◆ **Consigne**
Recopiez à l'identique chaque ligne des enregistrements ci-dessous, en omettant les images.

◆ **Données fournies**
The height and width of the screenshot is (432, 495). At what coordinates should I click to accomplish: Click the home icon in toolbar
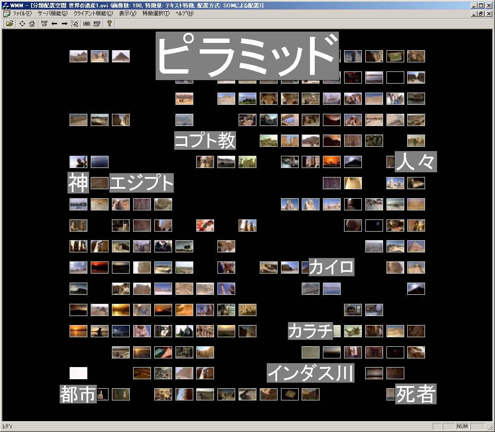point(32,24)
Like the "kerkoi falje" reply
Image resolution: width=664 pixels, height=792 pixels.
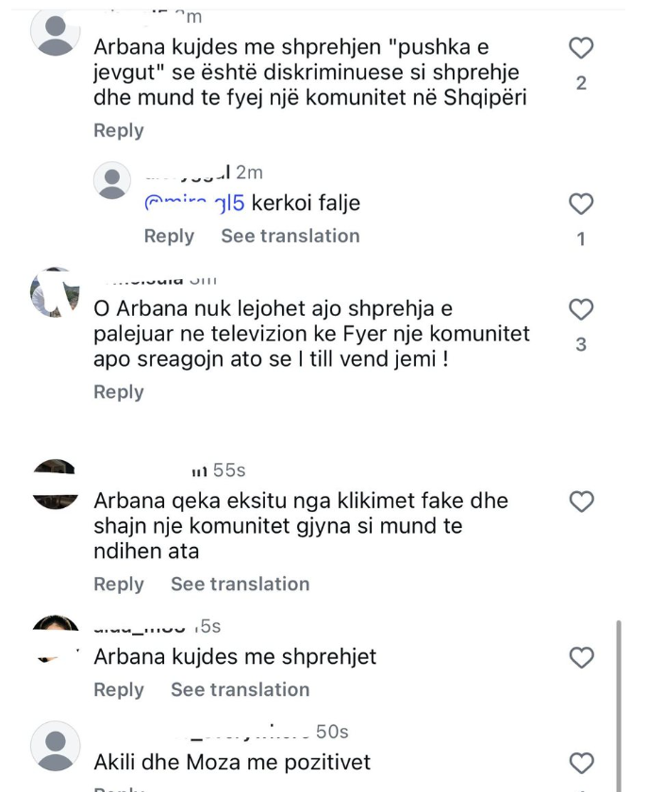(x=582, y=204)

◆ **Réponse**
The height and width of the screenshot is (432, 495). At what coordinates should I click to accomplish: Click the home icon in toolbar
point(32,24)
Like the "kerkoi falje" reply
Image resolution: width=664 pixels, height=792 pixels.
(x=582, y=204)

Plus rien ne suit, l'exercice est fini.